Problem: Pick out and copy every line of the records below that contains the string "agent". Case counts.
⟨
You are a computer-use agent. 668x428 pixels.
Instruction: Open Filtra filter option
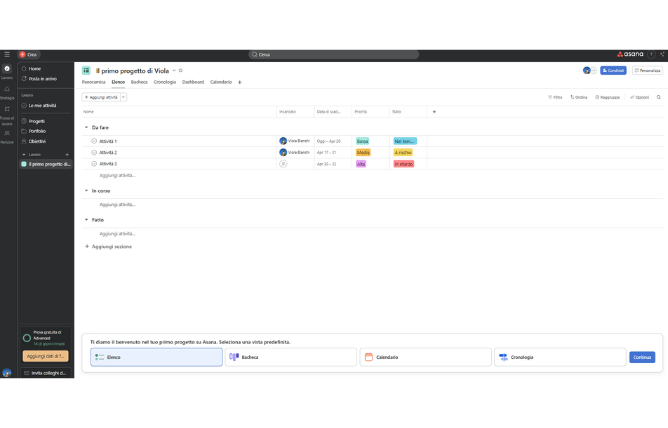coord(555,97)
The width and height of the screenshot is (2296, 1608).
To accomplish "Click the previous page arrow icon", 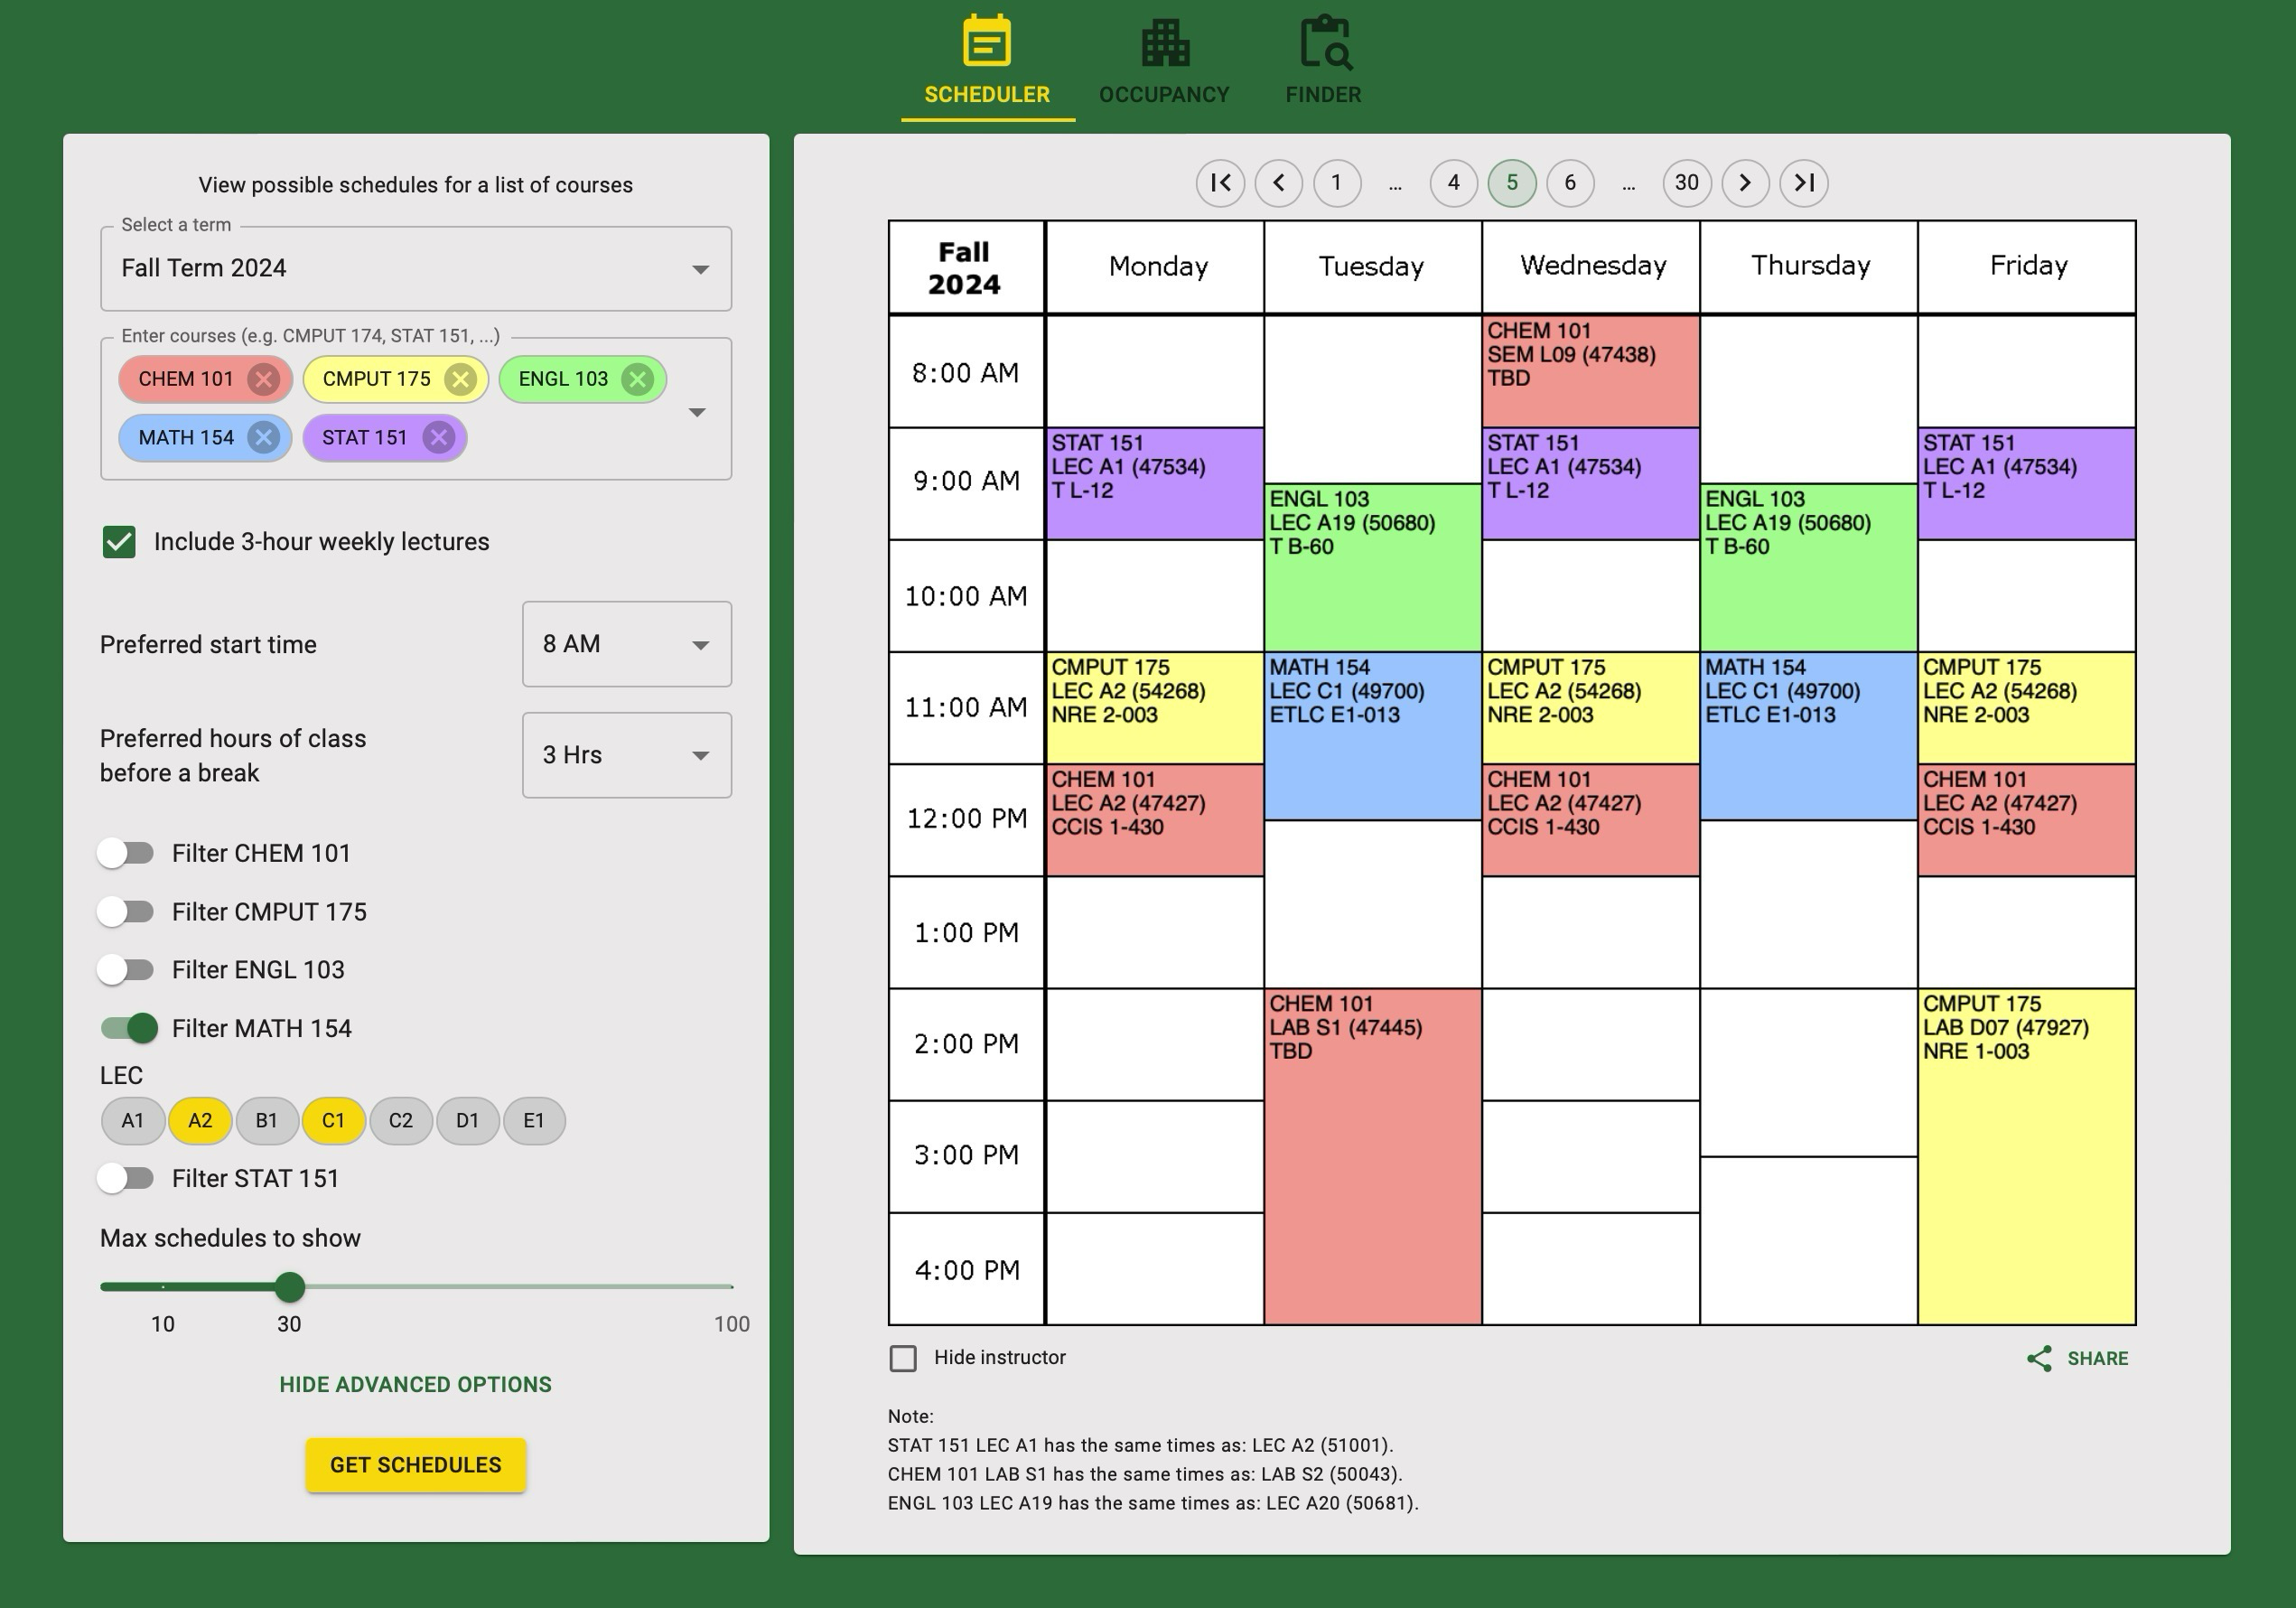I will pos(1279,183).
⟩
Task solution:
You are a computer-use agent. 668x428 pixels.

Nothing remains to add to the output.